WHAT YOU NEED TO PARTICIPATE

Centra requires two ports in order to function properly: Ports 80 and 1709. Port 80 is needed for the front end portion (login, registration, etc.). Port 1709 uses Centra's proprietary protocol, delivered via TCP. This is a registered port to Centra. For those behind a firewall or proxy, only 1709 outbound needs to be open.

To insure your firewalls or other things will not prevent you from participating in the class you can check the following way:

1. Connect to the URL https://209.202.130.210/usenix/index.jhtml
2. Click the System Check link on the upper right corner of the page.
3. The System Check tests your Web browser, network connection, and audio settings.
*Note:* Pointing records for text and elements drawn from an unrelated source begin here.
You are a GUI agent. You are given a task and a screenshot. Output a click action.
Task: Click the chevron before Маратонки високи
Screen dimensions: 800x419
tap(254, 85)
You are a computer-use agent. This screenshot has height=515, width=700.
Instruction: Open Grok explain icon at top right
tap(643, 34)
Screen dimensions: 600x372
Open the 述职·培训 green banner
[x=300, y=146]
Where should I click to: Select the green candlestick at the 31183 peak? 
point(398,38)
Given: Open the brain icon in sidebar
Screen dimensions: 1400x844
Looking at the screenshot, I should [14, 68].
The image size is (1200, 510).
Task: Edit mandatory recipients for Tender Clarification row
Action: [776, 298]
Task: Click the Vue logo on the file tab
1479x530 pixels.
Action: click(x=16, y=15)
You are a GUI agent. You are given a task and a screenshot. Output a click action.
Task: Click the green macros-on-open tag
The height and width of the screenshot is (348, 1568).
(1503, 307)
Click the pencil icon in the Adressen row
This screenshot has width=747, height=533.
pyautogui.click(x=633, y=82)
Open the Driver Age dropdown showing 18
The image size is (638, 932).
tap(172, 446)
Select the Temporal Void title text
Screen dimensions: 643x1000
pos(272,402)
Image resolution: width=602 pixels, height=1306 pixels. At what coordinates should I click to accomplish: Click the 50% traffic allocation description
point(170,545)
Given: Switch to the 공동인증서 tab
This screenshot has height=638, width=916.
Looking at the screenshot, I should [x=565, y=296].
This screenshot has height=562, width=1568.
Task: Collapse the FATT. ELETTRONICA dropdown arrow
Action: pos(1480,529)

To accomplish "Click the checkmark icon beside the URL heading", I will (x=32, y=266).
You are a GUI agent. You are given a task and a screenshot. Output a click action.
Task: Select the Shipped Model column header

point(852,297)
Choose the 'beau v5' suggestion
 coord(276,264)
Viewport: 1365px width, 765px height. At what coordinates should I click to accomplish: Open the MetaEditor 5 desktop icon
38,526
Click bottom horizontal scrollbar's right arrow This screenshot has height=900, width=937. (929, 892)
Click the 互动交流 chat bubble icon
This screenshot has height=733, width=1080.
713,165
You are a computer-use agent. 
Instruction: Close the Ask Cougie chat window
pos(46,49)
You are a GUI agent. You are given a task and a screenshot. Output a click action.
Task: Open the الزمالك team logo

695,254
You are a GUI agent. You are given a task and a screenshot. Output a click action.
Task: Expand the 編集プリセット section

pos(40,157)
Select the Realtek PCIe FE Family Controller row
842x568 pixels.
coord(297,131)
A NOTE ON THE CENTRA TECHNOLOGY USED FOR THE PILOTS

We are continuing to look for an interactive classroom application that will run on a browser or under UNIX or another open systems platform. Unfortunately, the interactive virtual classroom programs currently commercially available with the reliability necessary to run a seamless classroom environment all require Windows. There are conference programs that run on a browser, but they lack the interactive elements and most require multiple phone lines.

This said, USENIX recognizes what a sensitive area this is for our community. If USENIX implements a program like this in the future, we will try to accommodate those who run UNIX only with programs that are designed to be delivered for them.